* _Required action_: Repeat exactly the lines of the entries below from the one with "Identify the click" through the one with "Privacy Policy (349, 2092)", both ends included, and nothing else.

* _Input material_:
════════

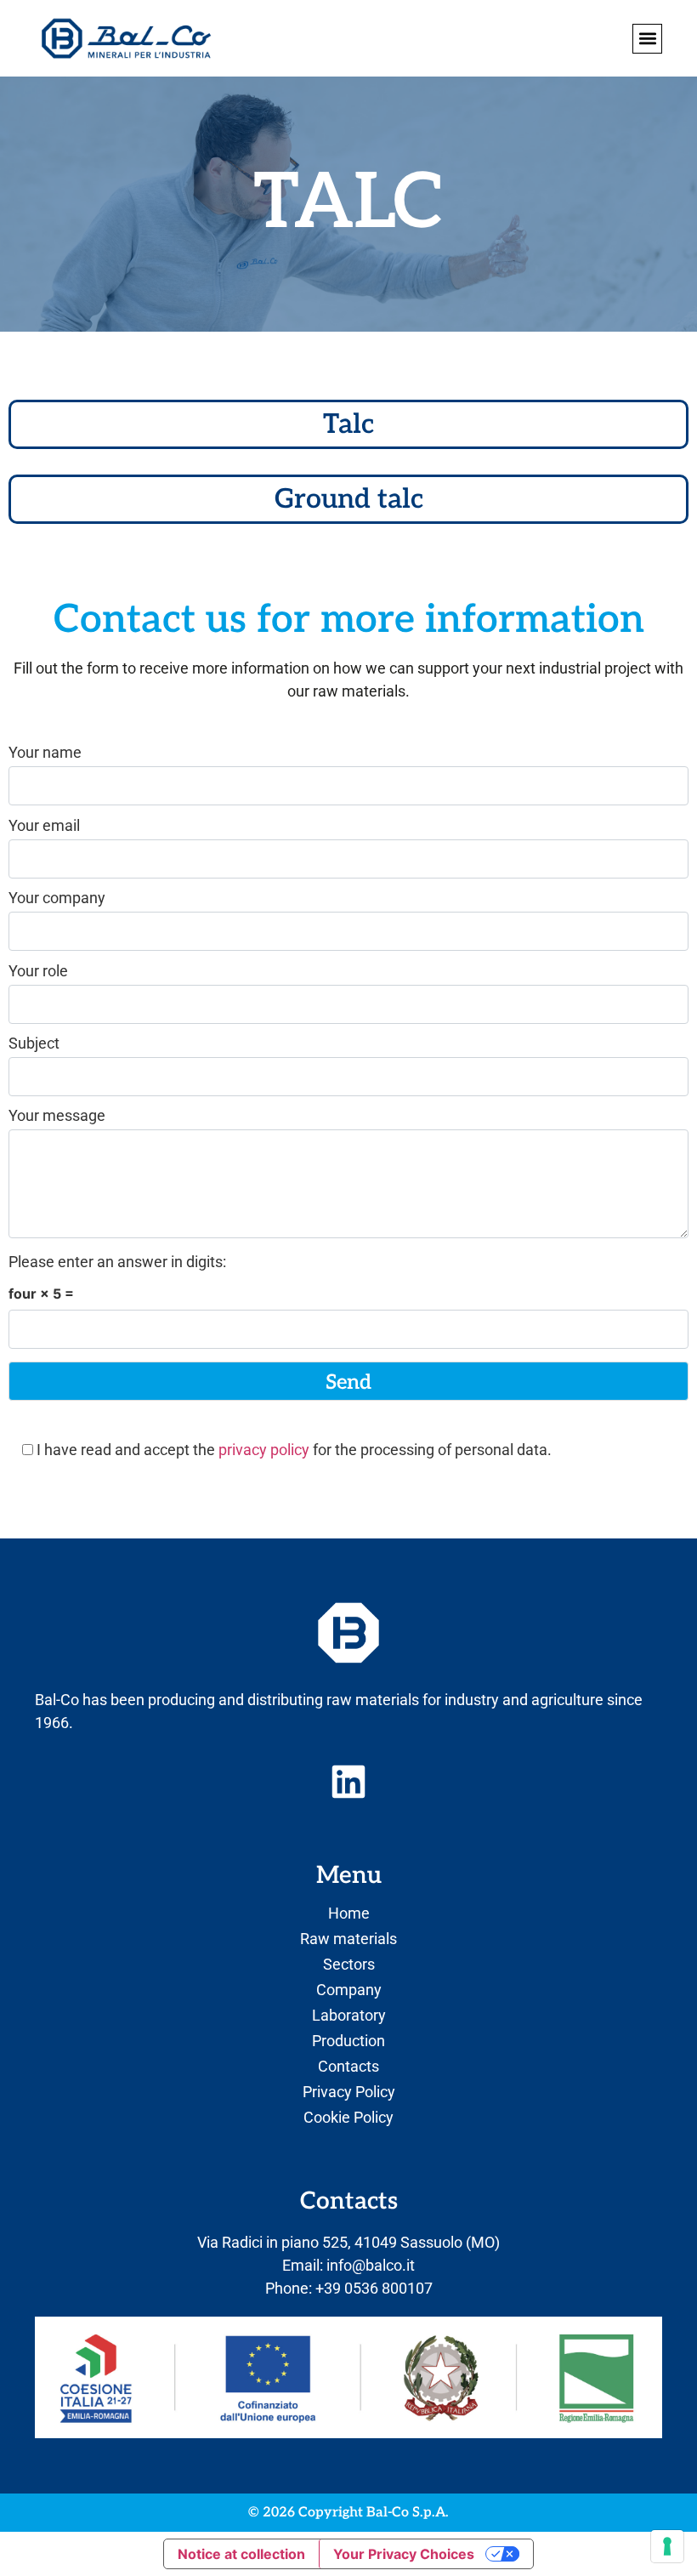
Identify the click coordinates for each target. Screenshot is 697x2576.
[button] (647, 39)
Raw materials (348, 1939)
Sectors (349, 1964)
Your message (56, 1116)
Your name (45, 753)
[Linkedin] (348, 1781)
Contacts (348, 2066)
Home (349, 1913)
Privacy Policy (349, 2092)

════════

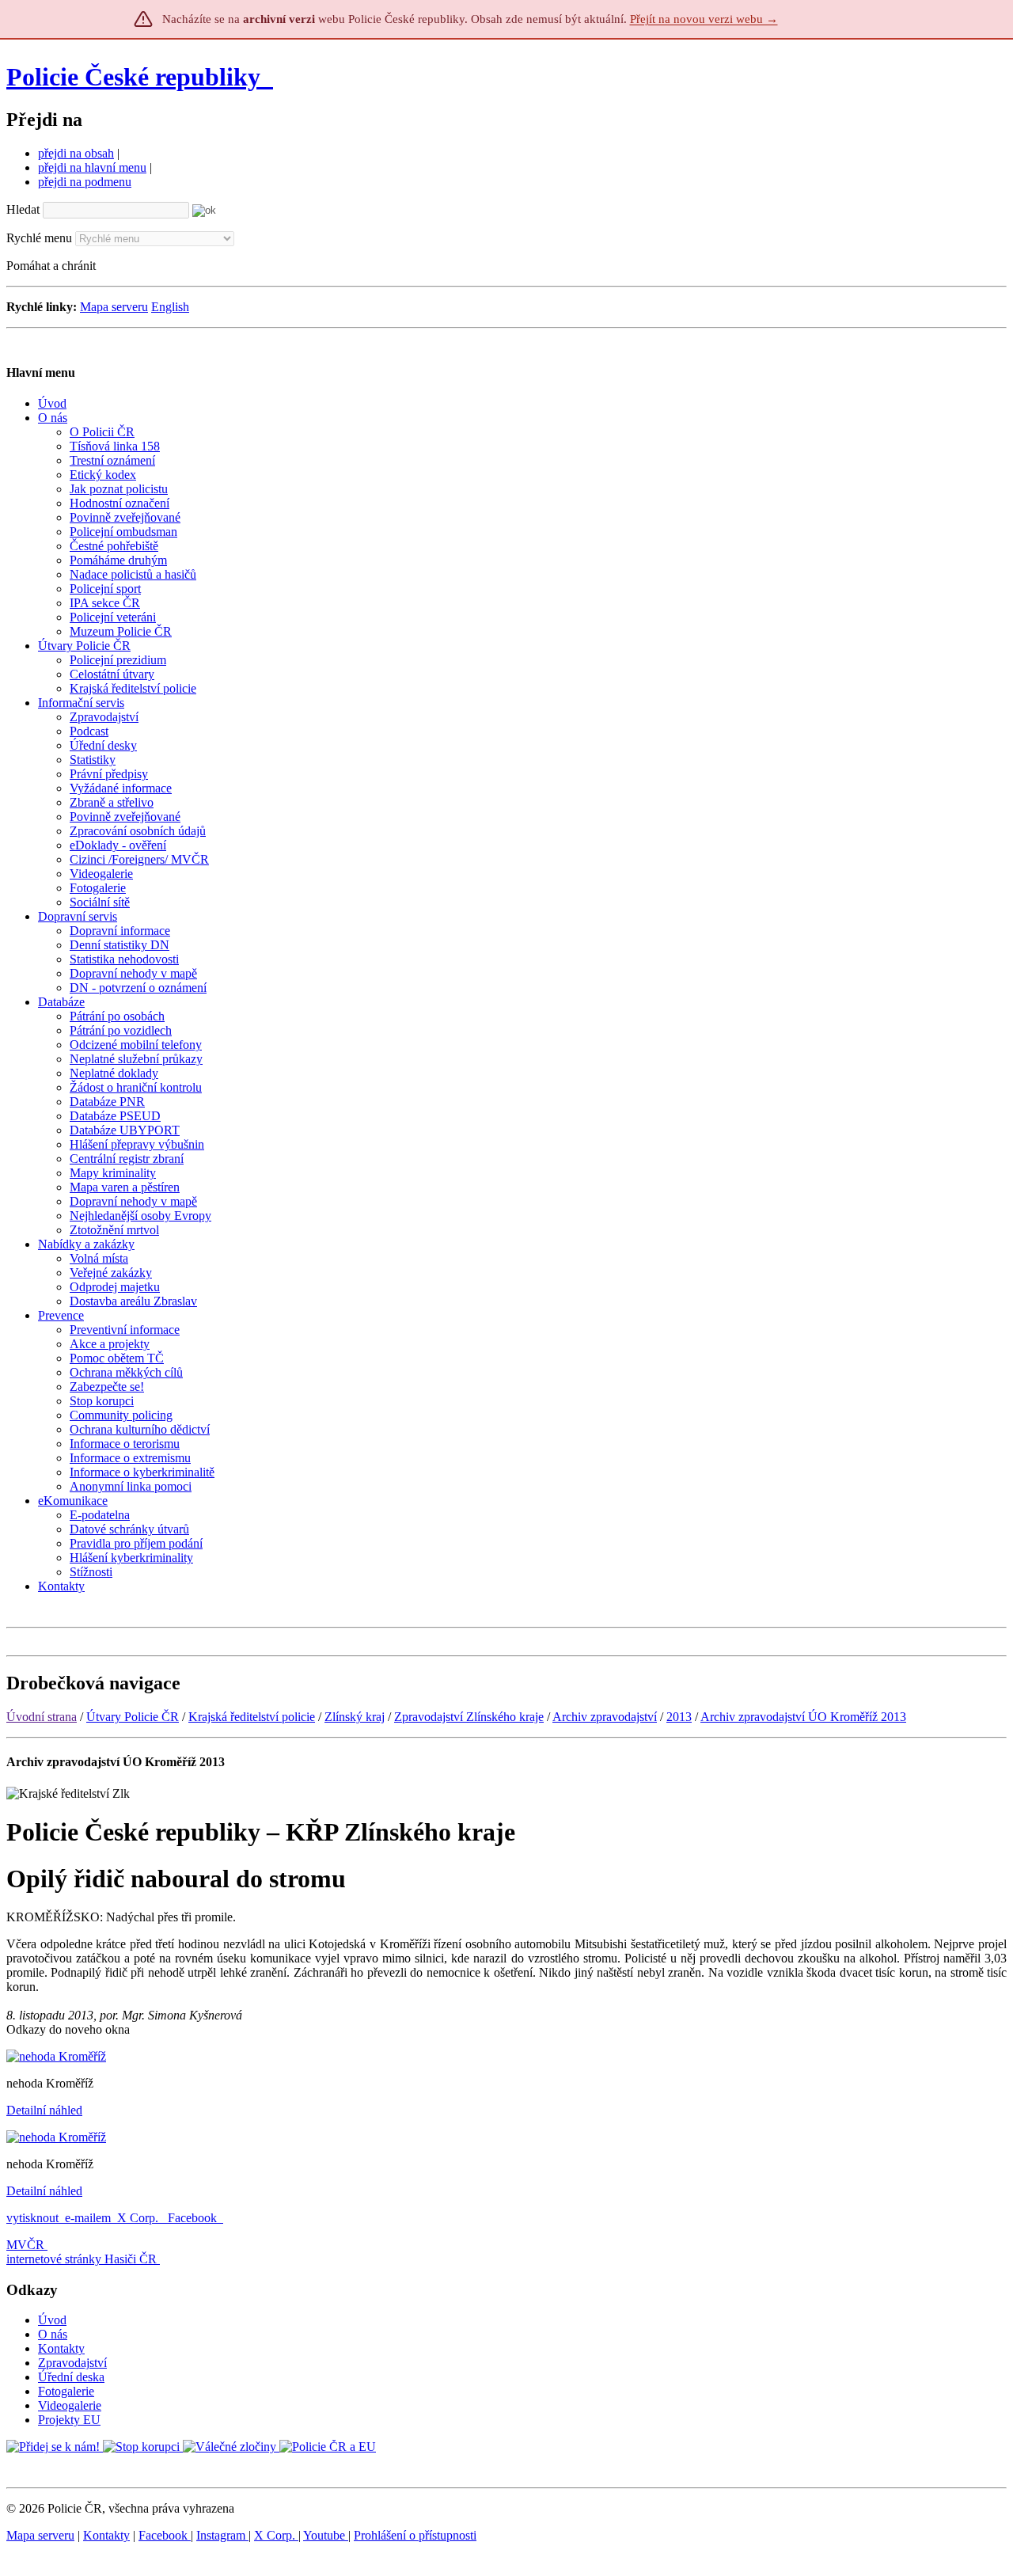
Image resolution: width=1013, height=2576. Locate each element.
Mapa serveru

════════

* _Reply to the task_:
Identify the click coordinates for each target. Screenshot is 697x2576.
[button] (647, 39)
Raw materials (348, 1939)
Sectors (349, 1964)
Your message (56, 1116)
Your name (45, 753)
[Linkedin] (348, 1781)
Contacts (348, 2066)
Home (349, 1913)
Privacy Policy (349, 2092)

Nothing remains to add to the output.